--- Start of Data listing ---
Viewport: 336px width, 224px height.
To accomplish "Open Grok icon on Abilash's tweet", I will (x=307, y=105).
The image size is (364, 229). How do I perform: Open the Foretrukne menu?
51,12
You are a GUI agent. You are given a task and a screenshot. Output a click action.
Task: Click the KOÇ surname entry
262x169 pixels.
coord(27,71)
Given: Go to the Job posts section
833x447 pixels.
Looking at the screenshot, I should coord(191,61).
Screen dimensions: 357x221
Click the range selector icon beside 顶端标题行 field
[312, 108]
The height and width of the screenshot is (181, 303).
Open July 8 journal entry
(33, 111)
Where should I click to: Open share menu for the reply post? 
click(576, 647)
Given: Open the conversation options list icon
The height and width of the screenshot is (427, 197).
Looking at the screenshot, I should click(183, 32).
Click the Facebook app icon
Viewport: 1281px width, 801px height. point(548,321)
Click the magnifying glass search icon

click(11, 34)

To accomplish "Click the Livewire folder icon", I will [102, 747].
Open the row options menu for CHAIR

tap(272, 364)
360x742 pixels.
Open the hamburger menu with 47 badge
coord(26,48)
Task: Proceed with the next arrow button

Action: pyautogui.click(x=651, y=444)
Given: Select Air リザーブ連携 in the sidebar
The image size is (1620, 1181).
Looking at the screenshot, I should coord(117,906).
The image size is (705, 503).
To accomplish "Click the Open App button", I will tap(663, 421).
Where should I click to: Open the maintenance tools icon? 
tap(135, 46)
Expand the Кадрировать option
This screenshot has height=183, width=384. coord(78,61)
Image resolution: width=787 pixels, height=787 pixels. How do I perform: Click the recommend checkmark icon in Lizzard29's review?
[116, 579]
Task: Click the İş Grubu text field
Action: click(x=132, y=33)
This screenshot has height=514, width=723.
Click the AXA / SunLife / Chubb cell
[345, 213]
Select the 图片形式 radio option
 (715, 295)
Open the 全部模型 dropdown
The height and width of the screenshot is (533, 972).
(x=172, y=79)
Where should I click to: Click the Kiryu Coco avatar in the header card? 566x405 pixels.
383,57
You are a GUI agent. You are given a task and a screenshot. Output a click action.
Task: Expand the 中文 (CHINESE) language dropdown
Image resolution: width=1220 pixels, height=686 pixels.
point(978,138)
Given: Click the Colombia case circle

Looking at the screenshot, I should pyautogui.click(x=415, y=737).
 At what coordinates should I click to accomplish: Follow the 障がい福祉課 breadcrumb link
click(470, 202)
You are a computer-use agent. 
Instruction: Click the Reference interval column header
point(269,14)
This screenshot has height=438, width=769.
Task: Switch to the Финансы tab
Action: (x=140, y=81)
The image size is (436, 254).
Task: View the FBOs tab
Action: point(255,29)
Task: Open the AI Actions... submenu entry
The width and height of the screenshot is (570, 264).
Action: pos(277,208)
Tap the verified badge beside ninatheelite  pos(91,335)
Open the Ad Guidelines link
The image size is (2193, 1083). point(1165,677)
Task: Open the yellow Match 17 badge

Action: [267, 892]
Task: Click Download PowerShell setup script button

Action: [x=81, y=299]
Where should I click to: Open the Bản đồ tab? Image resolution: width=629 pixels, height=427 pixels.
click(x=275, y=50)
--- End of Data listing ---
> _Problem details_: Rewrite all of the items above, replacing "hamburger menu" with "three-line menu" and leaving everything else unchanged.

> _Result for this task_:
Viewport: 336px width, 224px height.
To accomplish "Open Grok icon on Abilash's tweet", I will (x=307, y=105).
The image size is (364, 229). How do I perform: Open the Foretrukne menu?
51,12
You are a GUI agent. You are given a task and a screenshot. Output a click action.
Task: Click the KOÇ surname entry
262x169 pixels.
coord(27,71)
Given: Go to the Job posts section
833x447 pixels.
Looking at the screenshot, I should coord(191,61).
Screen dimensions: 357x221
Click the range selector icon beside 顶端标题行 field
[312, 108]
The height and width of the screenshot is (181, 303).
Open July 8 journal entry
(33, 111)
Where should I click to: Open share menu for the reply post? 
click(576, 647)
Given: Open the conversation options list icon
The height and width of the screenshot is (427, 197).
Looking at the screenshot, I should click(183, 32).
Click the Facebook app icon
Viewport: 1281px width, 801px height. point(548,321)
Click the magnifying glass search icon

click(11, 34)

To accomplish "Click the Livewire folder icon", I will [102, 747].
Open the row options menu for CHAIR

tap(272, 364)
360x742 pixels.
Open the three-line menu with 47 badge
coord(26,48)
Task: Proceed with the next arrow button

Action: pyautogui.click(x=651, y=444)
Given: Select Air リザーブ連携 in the sidebar
The image size is (1620, 1181).
Looking at the screenshot, I should coord(117,906).
The image size is (705, 503).
To accomplish "Click the Open App button", I will tap(663, 421).
Where should I click to: Open the maintenance tools icon? 
tap(135, 46)
Expand the Кадрировать option
This screenshot has height=183, width=384. coord(78,61)
Image resolution: width=787 pixels, height=787 pixels. How do I perform: Click the recommend checkmark icon in Lizzard29's review?
[116, 579]
Task: Click the İş Grubu text field
Action: click(x=132, y=33)
This screenshot has height=514, width=723.
Click the AXA / SunLife / Chubb cell
[345, 213]
Select the 图片形式 radio option
 (715, 295)
Open the 全部模型 dropdown
The height and width of the screenshot is (533, 972).
(x=172, y=79)
Where should I click to: Click the Kiryu Coco avatar in the header card? 566x405 pixels.
383,57
You are a GUI agent. You are given a task and a screenshot. Output a click action.
Task: Expand the 中文 (CHINESE) language dropdown
Image resolution: width=1220 pixels, height=686 pixels.
point(978,138)
Given: Click the Colombia case circle

Looking at the screenshot, I should pyautogui.click(x=415, y=737).
 At what coordinates should I click to accomplish: Follow the 障がい福祉課 breadcrumb link
click(470, 202)
You are a computer-use agent. 
Instruction: Click the Reference interval column header
point(269,14)
This screenshot has height=438, width=769.
Task: Switch to the Финансы tab
Action: (x=140, y=81)
The image size is (436, 254).
Task: View the FBOs tab
Action: point(255,29)
Task: Open the AI Actions... submenu entry
The width and height of the screenshot is (570, 264).
Action: pos(277,208)
Tap the verified badge beside ninatheelite  pos(91,335)
Open the Ad Guidelines link
The image size is (2193, 1083). point(1165,677)
Task: Open the yellow Match 17 badge

Action: [267, 892]
Task: Click Download PowerShell setup script button

Action: [x=81, y=299]
Where should I click to: Open the Bản đồ tab? Image resolution: width=629 pixels, height=427 pixels.
click(x=275, y=50)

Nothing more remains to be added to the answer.